The union leadership cited a blistering piece about Wingard’s academic vision in the Los Angeles Review of Books, which calls Wingard’s model a “fantasy” that “combines mostly automated and ‘self-guided’ remote asynchronous coursework with ‘applied assessments’ that require ‘learners’ to pay for the opportunity to donate their labor to businesses who rebrand entry-level drudgery as cutting-edge training.”
They also asserted that the board of trustees under Morgan hired Wingard to push a “corporate vision.”
They cited failure to replace tenure faculty in a timely fashion, leading to “a radical decline in tenure lines” and criticized Wingard’s announcement during his inaugural address to expand Temple’s Los Angeles program while pushing budget cuts.

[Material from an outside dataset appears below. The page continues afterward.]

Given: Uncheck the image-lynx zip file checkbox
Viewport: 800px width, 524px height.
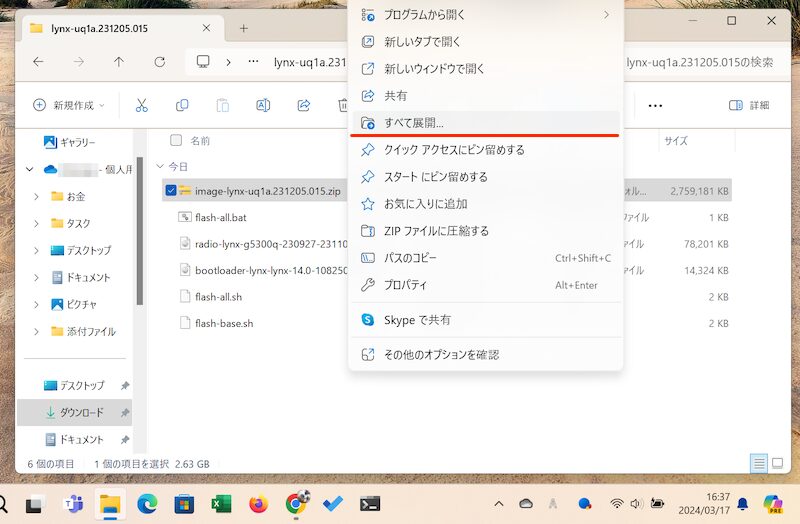Looking at the screenshot, I should tap(171, 190).
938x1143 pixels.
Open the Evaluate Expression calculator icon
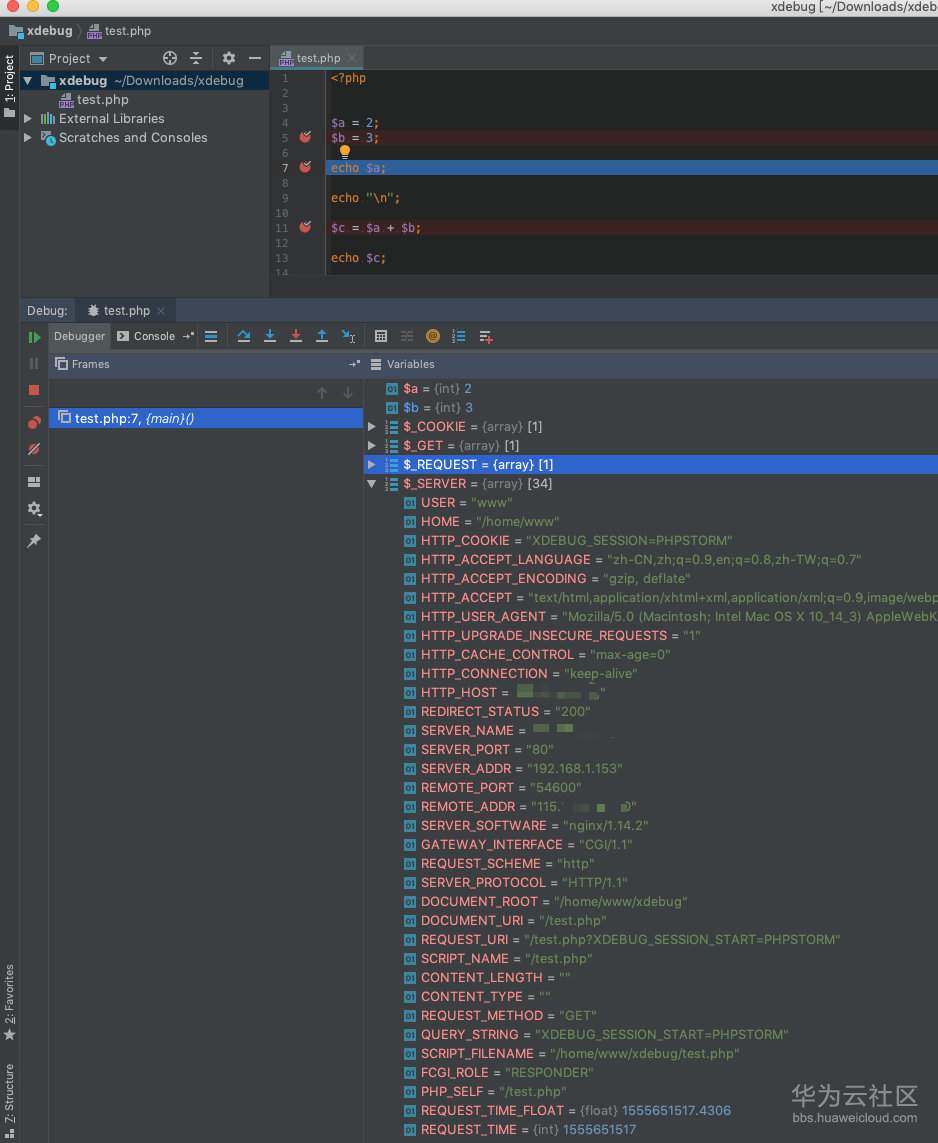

They raised the trips to the Super Bowl and Jamaica. The university this week acknowledged that Wingard attended the Super Bowl but said no university funds were used. Last year, however, the university did pay for his trip to the Super Bowl “to cultivate donors and to deepen relationships with alumni, students, and corporate partners.” They said he also visited Temple’s Los Angeles study away program.
The university did not answer questions from The Inquirer on how much money was spent during last year’s trip.
» READ MORE: Will Bunch | Temple is a campus in crisis. Jason Wingard is the wrong choice to fix it.
As for the Jamaica trip, they acknowledged the university paid for Mandel and Wingard to participate “in the graduation of master’s students who completed a Temple degree program at Church Teachers’ College in Mandeville, Jamaica.” The university said it was particularly important because the doctoral program was undergoing reaccreditation.
The university did not provide the cost or length of that trip when asked by The Inquirer.
The union also called out a $4.5 million upgrade to Sullivan Hall, the main administration building, where Wingard’s office suite is located. In response, the university said the 1935 building required upgrades and “a significant portion” was planned for and approved before Wingard arrived. The work included “elevator modernization, roofing repair, HVAC modernization, fire safety modernization, and renovation of the second and third floors,” the university said.
Faculty began discussing the possibility of taking a no-confidence vote in university leadership several weeks ago as the graduate student strike dragged on and concerns about safety mounted following the on-duty shooting death of Temple Police Sgt. Christopher Fitzgerald in February. Faculty were particularly upset that the university stopped paying for health care and tuition remission for striking members.
The union held a meeting March 3 and its executive committee announced the following week that the union would convene another meeting to decide whether to have a vote.
It’s unclear what impact the TUGSA settlement will have on the vote authorization decision.
At least one faculty member, psychology professor Nora Newcombe, said it changed her mind. She initially was supportive of the vote, but said earlier this week that now is not the time.
“There’s a lot that is terrible but it’s not utterly clear what the remedy is and who is responsible,” she said.